How to complete this task: Count the lines below that include the word "computer", then give that number and no other words.
-------- Data records
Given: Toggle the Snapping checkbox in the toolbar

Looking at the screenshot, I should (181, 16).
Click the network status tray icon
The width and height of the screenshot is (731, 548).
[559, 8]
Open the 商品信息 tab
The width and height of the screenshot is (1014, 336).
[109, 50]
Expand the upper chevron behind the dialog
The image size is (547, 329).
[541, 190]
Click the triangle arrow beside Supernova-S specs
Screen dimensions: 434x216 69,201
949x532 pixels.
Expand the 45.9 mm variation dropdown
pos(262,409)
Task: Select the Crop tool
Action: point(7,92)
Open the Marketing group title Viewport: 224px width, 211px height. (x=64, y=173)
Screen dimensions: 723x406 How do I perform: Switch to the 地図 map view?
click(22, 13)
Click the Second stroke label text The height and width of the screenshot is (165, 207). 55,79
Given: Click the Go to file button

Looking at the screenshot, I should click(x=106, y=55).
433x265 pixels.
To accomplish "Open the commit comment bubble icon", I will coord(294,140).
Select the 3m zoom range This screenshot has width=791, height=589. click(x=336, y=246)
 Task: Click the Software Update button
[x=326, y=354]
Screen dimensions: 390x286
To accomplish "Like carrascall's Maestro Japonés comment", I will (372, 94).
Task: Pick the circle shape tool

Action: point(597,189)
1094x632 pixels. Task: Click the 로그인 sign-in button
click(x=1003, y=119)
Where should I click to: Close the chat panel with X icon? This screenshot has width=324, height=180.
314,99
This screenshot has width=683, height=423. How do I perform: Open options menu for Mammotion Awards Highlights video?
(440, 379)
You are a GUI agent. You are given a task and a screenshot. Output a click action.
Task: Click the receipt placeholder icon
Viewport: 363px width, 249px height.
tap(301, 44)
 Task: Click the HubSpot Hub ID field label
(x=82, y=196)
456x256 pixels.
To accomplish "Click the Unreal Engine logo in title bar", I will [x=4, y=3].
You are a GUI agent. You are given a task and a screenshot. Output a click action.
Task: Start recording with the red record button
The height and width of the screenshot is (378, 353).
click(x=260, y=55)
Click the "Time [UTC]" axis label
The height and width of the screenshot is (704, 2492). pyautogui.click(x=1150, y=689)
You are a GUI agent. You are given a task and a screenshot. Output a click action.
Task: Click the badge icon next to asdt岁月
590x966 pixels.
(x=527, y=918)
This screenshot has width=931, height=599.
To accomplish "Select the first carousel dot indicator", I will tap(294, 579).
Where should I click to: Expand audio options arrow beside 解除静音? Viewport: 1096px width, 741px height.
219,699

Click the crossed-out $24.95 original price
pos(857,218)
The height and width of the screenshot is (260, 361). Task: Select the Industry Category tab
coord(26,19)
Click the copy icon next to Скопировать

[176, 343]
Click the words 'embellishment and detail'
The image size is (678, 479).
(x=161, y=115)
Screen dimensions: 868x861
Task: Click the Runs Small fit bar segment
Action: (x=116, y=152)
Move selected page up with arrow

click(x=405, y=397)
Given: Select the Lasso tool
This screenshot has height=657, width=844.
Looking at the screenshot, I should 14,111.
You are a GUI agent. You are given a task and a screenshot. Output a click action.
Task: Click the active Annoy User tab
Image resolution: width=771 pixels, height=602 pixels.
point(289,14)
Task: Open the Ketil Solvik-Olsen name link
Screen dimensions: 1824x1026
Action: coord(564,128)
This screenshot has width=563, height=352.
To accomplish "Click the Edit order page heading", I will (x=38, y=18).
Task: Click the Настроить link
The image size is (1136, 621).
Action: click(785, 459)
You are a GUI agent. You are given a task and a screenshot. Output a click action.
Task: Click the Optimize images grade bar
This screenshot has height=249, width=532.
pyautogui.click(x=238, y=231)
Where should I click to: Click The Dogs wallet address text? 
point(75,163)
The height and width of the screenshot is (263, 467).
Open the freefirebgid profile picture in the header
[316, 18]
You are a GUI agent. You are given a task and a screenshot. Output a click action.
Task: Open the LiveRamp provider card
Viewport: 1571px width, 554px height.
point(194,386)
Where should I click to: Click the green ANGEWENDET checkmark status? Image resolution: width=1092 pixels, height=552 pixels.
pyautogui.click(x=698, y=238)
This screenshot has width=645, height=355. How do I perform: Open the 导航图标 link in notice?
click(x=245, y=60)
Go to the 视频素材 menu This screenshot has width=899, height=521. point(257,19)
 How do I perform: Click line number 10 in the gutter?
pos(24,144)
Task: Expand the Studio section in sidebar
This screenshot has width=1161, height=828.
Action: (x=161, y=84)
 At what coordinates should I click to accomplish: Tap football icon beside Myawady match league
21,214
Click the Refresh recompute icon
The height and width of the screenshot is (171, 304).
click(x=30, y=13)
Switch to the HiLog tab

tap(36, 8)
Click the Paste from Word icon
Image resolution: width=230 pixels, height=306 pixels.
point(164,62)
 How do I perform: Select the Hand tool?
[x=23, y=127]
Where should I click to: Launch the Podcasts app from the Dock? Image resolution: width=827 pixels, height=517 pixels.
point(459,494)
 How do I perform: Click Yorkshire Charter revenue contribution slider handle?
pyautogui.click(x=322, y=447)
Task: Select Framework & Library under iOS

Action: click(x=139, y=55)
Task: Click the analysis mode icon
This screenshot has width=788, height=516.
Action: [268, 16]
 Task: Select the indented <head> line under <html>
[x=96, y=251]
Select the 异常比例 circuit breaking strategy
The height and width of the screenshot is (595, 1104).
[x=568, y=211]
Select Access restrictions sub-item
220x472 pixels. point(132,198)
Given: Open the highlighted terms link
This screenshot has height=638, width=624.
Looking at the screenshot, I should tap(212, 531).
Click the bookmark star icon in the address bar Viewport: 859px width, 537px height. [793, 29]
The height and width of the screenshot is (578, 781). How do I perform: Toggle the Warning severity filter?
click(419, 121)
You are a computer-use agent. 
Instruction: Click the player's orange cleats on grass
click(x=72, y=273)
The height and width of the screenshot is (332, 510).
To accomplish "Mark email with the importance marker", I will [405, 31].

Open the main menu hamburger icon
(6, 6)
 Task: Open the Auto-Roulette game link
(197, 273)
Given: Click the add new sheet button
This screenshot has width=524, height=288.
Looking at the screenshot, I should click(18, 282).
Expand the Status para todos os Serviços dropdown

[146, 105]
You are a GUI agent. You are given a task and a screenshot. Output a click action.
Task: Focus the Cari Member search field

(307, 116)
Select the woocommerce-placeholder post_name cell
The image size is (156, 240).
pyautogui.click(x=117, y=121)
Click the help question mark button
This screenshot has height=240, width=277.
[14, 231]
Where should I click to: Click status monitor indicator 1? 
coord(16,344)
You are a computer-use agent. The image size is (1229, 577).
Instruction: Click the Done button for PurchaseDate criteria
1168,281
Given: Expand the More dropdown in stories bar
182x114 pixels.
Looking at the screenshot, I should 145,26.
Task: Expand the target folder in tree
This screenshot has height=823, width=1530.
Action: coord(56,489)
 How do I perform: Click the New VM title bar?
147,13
----------------
Reply to the exercise: 2